Ched Myers is an American theologian, biblical scholar, and lay activist, working out of the Bartimaeus Cooperative Ministries in California. Binding the Strong Man is his major commentary on Mark, originally published in 1988 and reissued with new prefatory material in 2008. It is one of the few full commentaries on a gospel that takes its primary lens to be socio-political and economic, rather than doctrinal or devotional.
The book reads Mark's gospel as an act of "non-violent resistance literature" — a document written for a community trying to live faithfully under empire, in the shadow of a recent and devastating war, and in deliberate distance from both the religious establishment that collaborated with empire and the Zealot movement that fought it with violence. Mark, on Myers' reading, is calling his community to a third way: discipleship as the politics of the cross.
What it looks like in practice
Three moves of Myers' reading recur through this course.
First, the historical-political situation matters. Mark is not a document floating free of time. It is written in occupied Roman Palestine in the early 70s. The temple has just been destroyed; Jewish-Christian communities are negotiating their place between an angry Roman empire and a wounded Jewish establishment. Every page of Mark is shaped by that context.
Second, the structural reading matters. Myers reads the gospel architecturally — sandwiches, framing pericopes, the central pivot at Caesarea Philippi, the journey-section catechism of discipleship. The structure carries the argument; reading verse-by-verse misses the argument. (The companion sidebar on the Markan sandwich and framing pericope unpacks the technique in more detail.)
Third, the economic and political register matters. When Mark uses the word euangelion (good news), he is borrowing imperial vocabulary. When he uses huios Dauid (Son of David), he is making a messianic-political claim. When the cloak of Bartimaeus, the cup of the disciples, the temple economy, and the ransom-for-many all appear in close proximity, Mark is doing political-economic theology, not abstract spirituality. Myers' reading honours that.
What it does not mean
Three things this reading is not.
It is not Marxist (a charge sometimes levelled at Myers). Myers' politics are non-violent and pastoral, in the tradition of the Catholic Worker movement and Sojourners. The reading is socio-political because Mark is socio-political; the reading does not impose a twentieth-century framework onto a first-century text.

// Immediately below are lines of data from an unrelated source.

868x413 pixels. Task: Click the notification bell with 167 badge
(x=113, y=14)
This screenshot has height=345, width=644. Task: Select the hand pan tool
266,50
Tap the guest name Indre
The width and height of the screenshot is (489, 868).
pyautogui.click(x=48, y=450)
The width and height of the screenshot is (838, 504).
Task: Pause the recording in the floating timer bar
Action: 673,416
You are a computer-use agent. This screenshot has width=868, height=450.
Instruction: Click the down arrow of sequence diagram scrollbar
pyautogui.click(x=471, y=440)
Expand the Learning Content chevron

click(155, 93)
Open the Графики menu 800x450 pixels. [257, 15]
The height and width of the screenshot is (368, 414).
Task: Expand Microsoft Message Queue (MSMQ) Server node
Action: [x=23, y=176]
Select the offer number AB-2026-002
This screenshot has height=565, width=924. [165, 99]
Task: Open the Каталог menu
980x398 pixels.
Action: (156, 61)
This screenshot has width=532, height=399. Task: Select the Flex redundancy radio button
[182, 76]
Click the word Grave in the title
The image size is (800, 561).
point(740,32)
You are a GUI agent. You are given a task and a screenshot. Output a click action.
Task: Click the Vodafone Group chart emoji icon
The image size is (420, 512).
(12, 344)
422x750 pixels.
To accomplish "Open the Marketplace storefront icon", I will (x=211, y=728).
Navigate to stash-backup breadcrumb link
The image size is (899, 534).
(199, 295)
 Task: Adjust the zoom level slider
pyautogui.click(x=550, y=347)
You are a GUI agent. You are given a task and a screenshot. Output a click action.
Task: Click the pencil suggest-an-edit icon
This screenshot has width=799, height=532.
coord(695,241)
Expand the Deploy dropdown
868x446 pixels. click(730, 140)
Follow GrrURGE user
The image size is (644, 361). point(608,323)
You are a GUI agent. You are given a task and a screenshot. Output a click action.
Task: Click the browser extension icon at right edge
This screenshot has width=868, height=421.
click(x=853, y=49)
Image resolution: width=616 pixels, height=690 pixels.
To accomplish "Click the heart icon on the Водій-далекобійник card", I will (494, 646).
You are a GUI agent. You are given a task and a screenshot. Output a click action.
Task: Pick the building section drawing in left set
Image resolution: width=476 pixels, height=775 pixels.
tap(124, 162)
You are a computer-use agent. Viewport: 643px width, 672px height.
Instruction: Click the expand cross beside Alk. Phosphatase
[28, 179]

It is not anti-spiritual or anti-doctrinal. The Wesleyan-liberal frame the course holds (prevenient grace, social holiness, incarnational presence) is not in conflict with Myers' reading; the two are partners. Myers' Mark is the Mark of the kingdom drawing near, where God's love is at work in the broken and the searching as much as in the saved and the certain.
It is not the only valid reading. The doctrinal, devotional, mystical, and theological-aesthetic readings of Mark all have their place. The course chooses the political-pastoral reading because it is the reading that opens up the gospel most fully for our time and place, and because the church has sometimes domesticated Mark by reading him otherwise.
Where Myers and the Wesleyan-liberal register diverge
Three places, briefly.
Atonement. Myers' political-economic reading of the ransom-for-many (Mark 10v45) does not pick an atonement theory; this course holds a similar non-prescriptive position, named generously-orthodox, but adds an explicit positive claim about Jesus' death and resurrection. The Wesleyan addition is real.
Personal piety. Myers' reading is strong on social holiness and weaker on the means-of-grace personal practices that Wesleyan Methodism holds central. This course holds both: the practice-for-the-week and the Methodist Way of Life carry the personal-piety register that Myers does not emphasise.
Pastoral tone. Myers writes for activists; this course is written for a Methodist Circuit. The political reading is preserved; the register is pastoral.
Where to read Myers if you want to go further
The book itself: Ched Myers, Binding the Strong Man: A Political Reading of Mark's Story of Jesus (Orbis Books, 20th anniversary edition 2008). The introduction and the first three chapters are the most accessible starting point.
A shorter companion: Ched Myers and others, Say to This Mountain: Mark's Story of Discipleship (Orbis, 1996). Written for small-group study; closer in shape to what this course is doing.
For online resources, Bartimaeus Cooperative Ministries (bcm-net.org) maintains study materials, podcasts, and commentary that build on the Binding the Strong Man project.